17 Juli 2017•Update: 17 Juli 2017
Hayati Nufus
JAKARTA
Koalisi Masyarakat Sipil untuk Reformasi Sektor Keamanan menyatakan tak perlu memasukan item pelibatan TNI dalam pemberantasan terorisme ke dalam RUU Nomor 15 Tahun 2003 Tentang Pemberantasan Tindak Pidana Terorisme.
Seperti yang dikatakan Direktur Imparsial Al Araf, pelibatan TNI dalam pemberantasan terorisme telah diatur dalam UU Nomor 34 Tahun 2004 Tentang Tentara Nasional Indonesia dan UU Nomor 3 Tahun 2002 tentang Pertahanan Negara.
Ide pelibatan TNI itu memunculkan polemik panjang yang justru menyebabkan upaya perumusan tak kunjung selesai. RUU Terorisme yang telah masuk Prolegnas sejak 2015 hingga kini tak kunjung menemukan pangkal.

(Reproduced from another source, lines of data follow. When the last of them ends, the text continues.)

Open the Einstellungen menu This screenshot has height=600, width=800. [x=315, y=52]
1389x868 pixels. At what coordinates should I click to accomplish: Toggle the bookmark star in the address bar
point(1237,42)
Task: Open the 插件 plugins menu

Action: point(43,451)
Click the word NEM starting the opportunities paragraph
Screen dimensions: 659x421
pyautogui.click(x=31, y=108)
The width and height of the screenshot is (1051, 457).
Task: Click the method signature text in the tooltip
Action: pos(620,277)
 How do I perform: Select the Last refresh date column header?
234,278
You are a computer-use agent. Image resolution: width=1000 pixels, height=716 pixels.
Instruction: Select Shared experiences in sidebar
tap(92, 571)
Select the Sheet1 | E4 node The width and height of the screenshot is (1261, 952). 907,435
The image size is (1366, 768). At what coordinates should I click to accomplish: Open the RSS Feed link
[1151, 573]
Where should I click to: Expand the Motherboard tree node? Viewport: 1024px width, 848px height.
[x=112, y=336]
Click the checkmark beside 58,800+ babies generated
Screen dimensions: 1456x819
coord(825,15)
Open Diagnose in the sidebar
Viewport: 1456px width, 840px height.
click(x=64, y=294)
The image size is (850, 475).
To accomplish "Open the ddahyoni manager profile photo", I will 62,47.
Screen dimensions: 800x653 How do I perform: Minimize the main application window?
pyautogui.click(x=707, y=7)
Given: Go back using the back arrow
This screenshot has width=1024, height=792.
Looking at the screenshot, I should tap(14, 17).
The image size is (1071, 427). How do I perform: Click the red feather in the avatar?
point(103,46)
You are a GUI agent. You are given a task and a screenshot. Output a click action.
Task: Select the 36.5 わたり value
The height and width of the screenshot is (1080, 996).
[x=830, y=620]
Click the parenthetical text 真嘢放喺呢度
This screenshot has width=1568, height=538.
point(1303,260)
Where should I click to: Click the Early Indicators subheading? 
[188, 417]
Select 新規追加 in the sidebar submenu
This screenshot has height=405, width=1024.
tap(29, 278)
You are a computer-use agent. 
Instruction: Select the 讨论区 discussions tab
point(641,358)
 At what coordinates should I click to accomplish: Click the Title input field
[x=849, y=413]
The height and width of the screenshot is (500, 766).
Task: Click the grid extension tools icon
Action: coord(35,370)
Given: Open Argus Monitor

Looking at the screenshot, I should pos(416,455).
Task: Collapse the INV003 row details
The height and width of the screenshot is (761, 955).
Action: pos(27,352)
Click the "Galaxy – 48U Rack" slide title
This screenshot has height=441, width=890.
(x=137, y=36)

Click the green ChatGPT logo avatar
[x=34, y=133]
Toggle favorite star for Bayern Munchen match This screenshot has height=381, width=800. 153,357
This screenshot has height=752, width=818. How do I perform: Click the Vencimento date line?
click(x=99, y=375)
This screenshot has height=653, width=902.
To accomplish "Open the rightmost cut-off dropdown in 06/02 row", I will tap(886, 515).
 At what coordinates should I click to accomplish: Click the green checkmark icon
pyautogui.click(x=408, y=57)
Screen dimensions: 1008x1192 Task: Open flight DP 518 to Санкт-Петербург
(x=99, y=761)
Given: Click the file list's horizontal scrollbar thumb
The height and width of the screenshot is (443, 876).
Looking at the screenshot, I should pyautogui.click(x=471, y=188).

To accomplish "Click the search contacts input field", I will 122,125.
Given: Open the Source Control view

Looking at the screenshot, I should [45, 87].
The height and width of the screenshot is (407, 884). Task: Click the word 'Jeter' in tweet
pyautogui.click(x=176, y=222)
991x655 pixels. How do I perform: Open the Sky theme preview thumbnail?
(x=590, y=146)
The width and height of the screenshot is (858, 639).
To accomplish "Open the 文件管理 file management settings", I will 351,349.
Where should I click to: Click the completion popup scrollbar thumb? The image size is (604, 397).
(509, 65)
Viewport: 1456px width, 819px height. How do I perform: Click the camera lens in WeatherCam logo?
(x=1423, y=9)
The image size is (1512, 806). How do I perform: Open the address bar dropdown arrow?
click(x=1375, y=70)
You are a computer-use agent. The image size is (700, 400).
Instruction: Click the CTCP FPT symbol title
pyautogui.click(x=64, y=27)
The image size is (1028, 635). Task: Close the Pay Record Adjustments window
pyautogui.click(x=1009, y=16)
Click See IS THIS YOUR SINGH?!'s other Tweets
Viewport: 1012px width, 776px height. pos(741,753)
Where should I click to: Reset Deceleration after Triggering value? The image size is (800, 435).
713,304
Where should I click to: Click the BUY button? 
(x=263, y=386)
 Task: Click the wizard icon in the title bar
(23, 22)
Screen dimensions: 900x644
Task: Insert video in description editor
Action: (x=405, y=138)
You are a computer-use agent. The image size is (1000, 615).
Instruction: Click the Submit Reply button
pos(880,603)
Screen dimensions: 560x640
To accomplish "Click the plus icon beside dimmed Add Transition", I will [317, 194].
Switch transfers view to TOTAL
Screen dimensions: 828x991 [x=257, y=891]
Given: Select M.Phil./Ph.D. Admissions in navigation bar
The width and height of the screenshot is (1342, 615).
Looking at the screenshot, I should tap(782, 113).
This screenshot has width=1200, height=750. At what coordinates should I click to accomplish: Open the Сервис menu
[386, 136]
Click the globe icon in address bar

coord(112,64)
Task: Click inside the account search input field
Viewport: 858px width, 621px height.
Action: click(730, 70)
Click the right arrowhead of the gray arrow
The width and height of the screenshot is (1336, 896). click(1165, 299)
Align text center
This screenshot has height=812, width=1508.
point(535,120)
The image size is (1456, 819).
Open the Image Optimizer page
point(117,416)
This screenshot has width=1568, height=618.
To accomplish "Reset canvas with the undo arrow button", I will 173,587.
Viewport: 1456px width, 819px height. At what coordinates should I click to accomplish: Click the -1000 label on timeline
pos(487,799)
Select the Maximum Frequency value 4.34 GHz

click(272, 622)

“Kalaupun isi UU itu belum cukup menyebutkan keterlibatan TNI dalam pemberantasan terorisme, solusinya bukan memasukan unsur keterlibatan TNI dalam RUU Terorisme. Melainkan dibuat UU khusus tentang perbantuan TNI. Tak semua hal harus dicampur aduk dalam RUU Terorisme,” ujarnya, Senin (17/7).
Selain pelibatan TNI ada banyak hal yang sejatinya tak perlu dimasukkan ke dalam RUU Terorisme. Di antaranya mengenai pengaturan senjata dan bahan peledak, juga ujaran kebencian. Seperti halnya pelibatan TNI, mengenai senjata dan bahan peledak harusnya diatur dalam UU khusus. “Ujaran kebencian harusnya masuk ke dalam pasal di KUHP,” katanya.
Selain Imparsial, koalisi di antaranya beranggotakan ELSAM dan Kontras.
Sementara itu, Wakil Ketua Panja RUU Terorisme Hanafi Rais meyakini jika revisi UU No 15 Tahun 2003 tentang Pemberantasan Tindak Pidana Terorisme akan rampung di penghujung tahun 2017. Saat ini pembahasan RUU tersebut sudah berjalan 70 persen. Perdebatan yang membuat RUU ini mandeg terutama soal definisi terorisme, bentuk pengawasan terhadap apparat yang melakukan penindakan dan pelibatan TNI.